Bigfork junior Austin Cantrell had a rough start in school, particularly in dealing with bullying in his elementary years, but through a few adjustments and the game of football, he found a way to overcome it.
Cantrell, who started playing football in sixth grade, transferred from Bigfork Middle School to Swan River School during seventh grade to get a fresh start. It was there that he met eighth-grade teacher Todd Emslie, who mentored him and inspired him to channel his energy into football.
Although he took his eighth grade year off from football to focus on his studies and other life goals, Cantrell eagerly returned his freshman year and has been playing since.
“I didn’t play much my freshman year because I had taken a year off and I wasn’t ready,” Cantrell said. “Since then I’ve been lifting and working hard trying to prepare for the next level, which is hopefully college football.”
Ideally Cantrell would like to attend Montana Sate University and play football for the Bobcats.
“I think it would be fun, so I’ve been working hard to try to get there, but we’ll see what happens,” Cantrell said.
One thing that could greatly help him on his way, financially anyway, is winning the Rudy Award — a scholarship contest for inspirational high school football players. The grand prize is a $10,000 scholarship and two runner-ups will receive $5,000. Additionally, one fan favorite will also win a $5,000 scholarship. A panel of celebrities and sports figures judges the awards, but fan voting is also a key factor that can be accomplished on the organization’s website www.highschoolrudyawards.com. Voting requires just the click of a button and the entry of a security code to prevent computerized voting. Site visitors can vote for multiple nominees and may also vote multiple times for the same nominee.
Nominations were open to high school football players who took part in the 2010 season on any prep team in the country. That group was narrowed down to 50 earlier this month and Dec. 27 voting will close and the candidates will number just 12. Cantrell is one of the 50 nominees seeking votes in hopes of becoming a finalist. More than one million votes have already been cast for the 50 players who hail from various states across the country.

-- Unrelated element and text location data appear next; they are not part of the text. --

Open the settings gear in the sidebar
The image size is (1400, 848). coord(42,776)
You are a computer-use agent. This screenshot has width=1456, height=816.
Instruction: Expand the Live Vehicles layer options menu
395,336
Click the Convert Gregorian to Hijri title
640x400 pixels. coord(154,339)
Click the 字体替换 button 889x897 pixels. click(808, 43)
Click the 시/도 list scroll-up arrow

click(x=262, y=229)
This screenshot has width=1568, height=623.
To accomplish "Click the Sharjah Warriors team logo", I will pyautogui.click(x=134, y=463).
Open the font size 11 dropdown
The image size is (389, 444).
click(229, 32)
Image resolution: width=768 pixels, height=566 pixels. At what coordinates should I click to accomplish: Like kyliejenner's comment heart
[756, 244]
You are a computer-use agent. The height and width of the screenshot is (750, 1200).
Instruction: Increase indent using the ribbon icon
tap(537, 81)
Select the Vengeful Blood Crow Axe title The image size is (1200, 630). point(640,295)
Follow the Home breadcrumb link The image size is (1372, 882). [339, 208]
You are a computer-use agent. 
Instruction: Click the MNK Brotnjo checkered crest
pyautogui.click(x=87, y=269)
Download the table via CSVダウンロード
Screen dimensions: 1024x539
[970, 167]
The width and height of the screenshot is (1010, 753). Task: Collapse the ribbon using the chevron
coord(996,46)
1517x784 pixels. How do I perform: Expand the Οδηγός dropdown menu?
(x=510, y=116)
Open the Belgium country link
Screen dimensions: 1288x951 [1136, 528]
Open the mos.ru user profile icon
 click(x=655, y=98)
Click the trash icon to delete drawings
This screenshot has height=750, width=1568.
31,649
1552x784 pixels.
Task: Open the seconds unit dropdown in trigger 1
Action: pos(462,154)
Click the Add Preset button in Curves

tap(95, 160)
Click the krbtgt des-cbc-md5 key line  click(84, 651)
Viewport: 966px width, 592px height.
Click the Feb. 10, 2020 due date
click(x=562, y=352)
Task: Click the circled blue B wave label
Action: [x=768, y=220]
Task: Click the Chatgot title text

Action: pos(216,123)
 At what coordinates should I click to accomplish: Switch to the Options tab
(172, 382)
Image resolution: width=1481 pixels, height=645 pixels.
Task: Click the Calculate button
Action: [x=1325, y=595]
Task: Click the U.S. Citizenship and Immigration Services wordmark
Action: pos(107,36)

Winning the award would cap off an already rewarding season for Cantrell who was named to the All-State list, as well as first team All-Conference defensive tackle and first team All-Conference offensive guard. He was also honored as the Vikings’ defensive MVP.
Cantrell credits his hours in the weight room for his improvements this year, but mostly he points to his coaches who he said he considers his friends and family.
“I feel like my coaches really made an impact on me,” Cantrell said. “Having coaches like John Little who allow me to lift every day has made such a big difference. I’m so thankful to our coaching staff and Emslie for giving me an opportunity to be a part of the team and do all of this.”
Even though socially Cantrell is still searching for his niche, football has given him a place to work out life’s problems.
“It is just nice to be able to be in a totally different world than the social environment,” Cantrell said. “It is all football talk. It is all mental and it is all physical on the field.”
His teammates are also teaching him the importance of trust, which can be hard when you grew up being picked on for being larger than you classmates.
“Football is a team sport and you have to rely on everyone out there,” Cantrell said. “In football you have to trust each other and have to give 100 percent all of the time.”
The gridiron and the weight room have also given Cantrell a place to set goals and build confidence.
“It gives me my own thing,” Cantrell said of lifting. “It is about how much I wanted to put into it. Did I want to lift eight months out of the year or just sit around? Football is an individual sport until you get on the field and then it turns into a team sport. It’s all about how much effort you want to put in.”
Cantrell and his fellow linemen were able to realize the benefit of their hard work and numerous hours of preparation this season as they were consistently credited by their coaches and teammates for substantial improvements from previous seasons.
“This year we were able to sub out linemen and we really learned where our strengths were and how to improve on the things we needed to,” Cantrell said.
He also added that this improvements wouldn’t have happened if it wasn’t for the Vikings’ scout team which helped the linemen “get to where they wanted to be before each game.”
Ultimately those strides in the linemen’s abilities helped lead the Vikings to a victory in the Class B State Championship game Nov. 20 — a day that Cantrell and his teammates will not soon forget.
“It was a year that made it all worth it,” Cantrell said. “It was an amazing thing. I am so proud of our team for what we accomplished.”
Although the season is over for this year, Cantrell is still staying focused on the things that help him get through this days.
“In a way football and lifting sort of relieves the things that happen during the rest of the day, he said. “If I’m in the weight room and I’m struggling to put up a lift, sometimes I focus on the frustrations of my day and it helps get that little more I need to achieve my goal.”
It is that desire to turn a bad experience from the past into a positive future that led to Cantrell being nominated for the Rudy Award and has helped him gain supporters beyond his coaches and family. The top 12 finalists for the Rudy Award will be announced Dec. 28 and the top four finalists will be revealed Jan. 18. An awards ceremony will follow Feb. 11.